The bad news is the Society Garlic is lying down on the job. Normally evergreen, these plants are emitting a garlic scent throughout the front yard, just as they do when I crush the leaves with my fingers. I’ll cut off the mush and hopefully they will return.
The good news is that Yarrow is evergreen, feathery fern-like, and hardy as all get out. It’s my favorite ground cover, and it’s good to know that it is cold-tolerant as well as heat tolerant.
In the I-don’t-know-if-it’s-good-news-or-bad-news department, I still don’t know about my baby Rangoon Creeper that I adore. It’s just coming into its 3rd year, and I was hoping to finally have a good show of blooms this spring. In an effort to keep it warm, I’m leaving it covered as we are having yet another night in the 20sF. That feels balmy after reaching 13F both of the past 2 nights.
Again with the good news, the Bicolor Iris that I enjoy for structure as well as for its playful blooms in May/June isn’t fazed by low temperatures.

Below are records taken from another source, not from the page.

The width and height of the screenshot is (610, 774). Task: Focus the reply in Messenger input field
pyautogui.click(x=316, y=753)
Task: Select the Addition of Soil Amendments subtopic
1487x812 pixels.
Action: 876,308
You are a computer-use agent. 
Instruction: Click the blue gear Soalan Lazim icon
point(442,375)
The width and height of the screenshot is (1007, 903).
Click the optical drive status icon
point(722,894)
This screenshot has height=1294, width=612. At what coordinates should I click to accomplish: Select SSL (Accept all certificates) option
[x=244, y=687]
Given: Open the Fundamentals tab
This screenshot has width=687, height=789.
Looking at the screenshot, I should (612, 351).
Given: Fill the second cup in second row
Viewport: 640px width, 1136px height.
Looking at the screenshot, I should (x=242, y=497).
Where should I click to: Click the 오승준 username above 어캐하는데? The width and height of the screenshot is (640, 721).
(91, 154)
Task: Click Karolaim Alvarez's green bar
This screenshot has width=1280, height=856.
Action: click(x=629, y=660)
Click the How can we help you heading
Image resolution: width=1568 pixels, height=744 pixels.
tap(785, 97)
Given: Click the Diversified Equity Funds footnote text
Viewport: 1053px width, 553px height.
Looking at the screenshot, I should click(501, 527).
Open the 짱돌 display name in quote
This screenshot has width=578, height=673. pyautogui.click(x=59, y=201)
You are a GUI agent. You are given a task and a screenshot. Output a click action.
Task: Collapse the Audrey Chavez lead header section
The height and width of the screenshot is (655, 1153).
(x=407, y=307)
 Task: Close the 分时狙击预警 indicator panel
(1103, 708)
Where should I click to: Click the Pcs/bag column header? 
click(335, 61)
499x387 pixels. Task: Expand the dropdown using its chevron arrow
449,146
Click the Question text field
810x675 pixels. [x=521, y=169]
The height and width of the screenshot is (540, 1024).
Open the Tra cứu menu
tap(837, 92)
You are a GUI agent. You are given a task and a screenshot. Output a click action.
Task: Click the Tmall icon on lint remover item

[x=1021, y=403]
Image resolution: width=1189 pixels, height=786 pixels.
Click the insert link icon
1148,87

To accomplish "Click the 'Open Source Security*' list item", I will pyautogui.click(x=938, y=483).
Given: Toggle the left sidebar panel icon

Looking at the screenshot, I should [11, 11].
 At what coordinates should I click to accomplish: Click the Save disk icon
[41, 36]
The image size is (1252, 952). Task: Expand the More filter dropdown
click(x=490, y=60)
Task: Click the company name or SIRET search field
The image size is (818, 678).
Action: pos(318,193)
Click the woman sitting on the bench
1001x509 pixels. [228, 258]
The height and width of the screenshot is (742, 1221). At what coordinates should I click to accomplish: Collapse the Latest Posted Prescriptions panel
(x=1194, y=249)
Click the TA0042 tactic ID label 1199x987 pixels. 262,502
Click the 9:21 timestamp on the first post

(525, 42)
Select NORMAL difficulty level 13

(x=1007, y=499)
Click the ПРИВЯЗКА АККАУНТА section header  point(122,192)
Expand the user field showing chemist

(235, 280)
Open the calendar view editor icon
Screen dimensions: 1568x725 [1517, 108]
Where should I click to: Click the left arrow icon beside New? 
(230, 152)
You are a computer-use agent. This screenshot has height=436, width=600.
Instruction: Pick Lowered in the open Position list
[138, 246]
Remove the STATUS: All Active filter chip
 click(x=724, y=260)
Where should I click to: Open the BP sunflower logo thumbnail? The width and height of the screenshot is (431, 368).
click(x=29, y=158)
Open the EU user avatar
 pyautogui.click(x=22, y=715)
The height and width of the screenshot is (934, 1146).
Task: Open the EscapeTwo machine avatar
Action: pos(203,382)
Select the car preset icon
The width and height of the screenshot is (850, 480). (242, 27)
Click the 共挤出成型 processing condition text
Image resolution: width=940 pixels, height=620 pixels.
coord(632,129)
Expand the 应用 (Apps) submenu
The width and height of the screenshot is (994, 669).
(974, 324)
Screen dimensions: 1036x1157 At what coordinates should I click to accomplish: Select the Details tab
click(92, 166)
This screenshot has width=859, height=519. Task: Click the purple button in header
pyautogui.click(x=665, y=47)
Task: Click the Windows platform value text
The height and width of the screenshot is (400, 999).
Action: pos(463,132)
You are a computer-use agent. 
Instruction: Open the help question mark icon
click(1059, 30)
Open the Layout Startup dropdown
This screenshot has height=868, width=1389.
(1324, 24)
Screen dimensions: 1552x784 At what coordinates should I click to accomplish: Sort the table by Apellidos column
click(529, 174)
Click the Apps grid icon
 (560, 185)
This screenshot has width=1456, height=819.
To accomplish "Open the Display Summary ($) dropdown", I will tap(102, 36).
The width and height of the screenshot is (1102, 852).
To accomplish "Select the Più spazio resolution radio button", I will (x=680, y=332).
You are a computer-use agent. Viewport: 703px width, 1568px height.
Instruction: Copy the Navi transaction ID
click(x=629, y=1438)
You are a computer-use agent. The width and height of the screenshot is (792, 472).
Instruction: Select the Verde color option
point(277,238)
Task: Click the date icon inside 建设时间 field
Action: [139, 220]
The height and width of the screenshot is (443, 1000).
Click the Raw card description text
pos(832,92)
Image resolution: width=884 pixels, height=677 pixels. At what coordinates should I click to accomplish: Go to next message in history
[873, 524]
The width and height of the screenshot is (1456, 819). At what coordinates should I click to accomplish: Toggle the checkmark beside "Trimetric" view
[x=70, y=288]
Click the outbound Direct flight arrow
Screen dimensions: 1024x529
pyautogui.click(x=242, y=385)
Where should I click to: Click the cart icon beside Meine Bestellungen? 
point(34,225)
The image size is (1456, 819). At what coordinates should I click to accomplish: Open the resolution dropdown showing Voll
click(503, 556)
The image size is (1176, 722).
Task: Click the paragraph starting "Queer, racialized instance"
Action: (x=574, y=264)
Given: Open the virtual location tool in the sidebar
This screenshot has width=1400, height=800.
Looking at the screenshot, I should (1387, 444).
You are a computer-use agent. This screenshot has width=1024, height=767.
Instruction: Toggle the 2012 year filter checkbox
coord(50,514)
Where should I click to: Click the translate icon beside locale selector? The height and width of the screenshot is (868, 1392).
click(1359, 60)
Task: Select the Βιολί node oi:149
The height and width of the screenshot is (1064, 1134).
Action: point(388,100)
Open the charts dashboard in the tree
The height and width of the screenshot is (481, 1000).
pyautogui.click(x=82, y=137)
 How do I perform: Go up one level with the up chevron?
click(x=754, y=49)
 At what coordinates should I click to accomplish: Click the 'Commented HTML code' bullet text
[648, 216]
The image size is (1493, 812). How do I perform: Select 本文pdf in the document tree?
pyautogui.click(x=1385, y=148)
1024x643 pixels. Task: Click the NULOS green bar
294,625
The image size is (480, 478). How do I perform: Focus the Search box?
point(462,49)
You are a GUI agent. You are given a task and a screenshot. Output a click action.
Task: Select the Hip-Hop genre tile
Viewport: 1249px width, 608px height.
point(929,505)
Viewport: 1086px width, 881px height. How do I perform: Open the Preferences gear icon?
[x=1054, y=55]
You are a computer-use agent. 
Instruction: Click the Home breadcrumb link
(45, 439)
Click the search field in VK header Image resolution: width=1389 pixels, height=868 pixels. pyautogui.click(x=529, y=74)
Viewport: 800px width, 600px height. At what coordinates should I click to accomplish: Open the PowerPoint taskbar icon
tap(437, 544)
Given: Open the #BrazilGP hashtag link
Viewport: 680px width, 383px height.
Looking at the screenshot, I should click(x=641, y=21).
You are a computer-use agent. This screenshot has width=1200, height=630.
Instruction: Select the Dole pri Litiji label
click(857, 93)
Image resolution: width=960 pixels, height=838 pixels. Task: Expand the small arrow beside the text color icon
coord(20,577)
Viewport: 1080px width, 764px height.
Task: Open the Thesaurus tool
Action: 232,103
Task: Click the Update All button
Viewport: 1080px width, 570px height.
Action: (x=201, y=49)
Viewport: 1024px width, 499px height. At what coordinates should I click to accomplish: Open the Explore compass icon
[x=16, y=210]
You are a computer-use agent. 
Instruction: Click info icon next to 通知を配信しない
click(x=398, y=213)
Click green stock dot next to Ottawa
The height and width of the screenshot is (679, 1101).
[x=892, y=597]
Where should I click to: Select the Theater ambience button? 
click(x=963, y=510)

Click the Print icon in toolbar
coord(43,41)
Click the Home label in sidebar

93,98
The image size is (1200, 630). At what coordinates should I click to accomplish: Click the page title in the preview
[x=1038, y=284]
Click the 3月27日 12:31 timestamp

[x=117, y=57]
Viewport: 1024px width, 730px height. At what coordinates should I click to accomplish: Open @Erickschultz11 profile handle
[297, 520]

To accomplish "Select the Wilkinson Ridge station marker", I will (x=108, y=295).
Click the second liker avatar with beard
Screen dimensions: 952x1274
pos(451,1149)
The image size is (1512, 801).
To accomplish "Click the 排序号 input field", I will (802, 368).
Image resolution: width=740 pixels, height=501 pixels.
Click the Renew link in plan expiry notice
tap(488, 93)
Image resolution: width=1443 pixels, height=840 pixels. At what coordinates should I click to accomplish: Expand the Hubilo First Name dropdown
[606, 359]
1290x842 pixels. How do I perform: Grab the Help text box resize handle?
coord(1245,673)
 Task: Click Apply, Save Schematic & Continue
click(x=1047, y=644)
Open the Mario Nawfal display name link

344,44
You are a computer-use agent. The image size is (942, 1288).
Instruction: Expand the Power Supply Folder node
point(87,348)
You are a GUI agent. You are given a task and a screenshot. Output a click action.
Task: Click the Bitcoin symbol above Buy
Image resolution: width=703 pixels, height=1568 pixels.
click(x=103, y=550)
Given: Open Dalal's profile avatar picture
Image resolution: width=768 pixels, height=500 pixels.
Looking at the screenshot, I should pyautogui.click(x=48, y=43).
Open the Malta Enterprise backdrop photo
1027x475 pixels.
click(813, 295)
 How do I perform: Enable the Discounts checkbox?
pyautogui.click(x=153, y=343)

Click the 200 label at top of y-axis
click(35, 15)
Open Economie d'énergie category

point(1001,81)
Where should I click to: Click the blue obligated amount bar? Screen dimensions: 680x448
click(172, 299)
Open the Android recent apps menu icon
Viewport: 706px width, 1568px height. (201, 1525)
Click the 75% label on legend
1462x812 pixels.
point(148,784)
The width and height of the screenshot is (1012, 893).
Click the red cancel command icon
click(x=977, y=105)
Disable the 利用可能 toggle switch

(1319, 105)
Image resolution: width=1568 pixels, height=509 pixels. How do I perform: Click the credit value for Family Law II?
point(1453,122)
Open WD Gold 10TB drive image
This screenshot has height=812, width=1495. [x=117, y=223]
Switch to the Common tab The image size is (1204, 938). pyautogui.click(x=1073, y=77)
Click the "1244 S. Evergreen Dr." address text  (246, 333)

The bad news and good news, I think, is that this white potato vine isn’t looking so good. Why is that good news, too? I never really liked it, it hasn’t done well in over 2 years, but I felt guilty getting rid of it while it lived. Now I can redo this large potting with something prettier.
In the really, really good news list is that the Loquat tree seems just fine. I’m sure the fruit and blooms are gone, but I’m okay with that. It’s the leaves and privacy screen it creates between me and my neighbor that I love it for.
In the not-really-bad-news department, this is now what the Variegated Ginger looks like. However, I believe it will come back from the roots. This is the first time it has died back in the winter since I planted it, as it is in a fairly protected part of the yard. I’ll cut all that away in mid-February, when everything else gets a trim.
And in the “awesome to learn” department, this Powis Castle Artemesia is still putting on a good show of silver, airy foliage that I love. I have several sections of it and hope to create more from cuttings this year. This is becoming one of my favorite foundation plants for color and dependable foliage.
With one more night, at least, of deep freezing temperatures, it is still possible that I’ll lose some more plants. Most of my succulents are gone, certainly the Agave, and several I won’t know about until another week or so. The garden is all about change, isn’t it? I’m learning to go with the flow, and cold doesn’t bother me nearly as much as unrelenting, horrible, inhumane heat. Remind me this summer about going with the flow, ok?
Many of you left comments about your plants that survived our record setting drought/heat summer of hell II. Now we have to modify that list by filtering out the ones that ALSO lived through the record setting freeze. Shall we gather a list of REALLY TOUGH plants that we can share?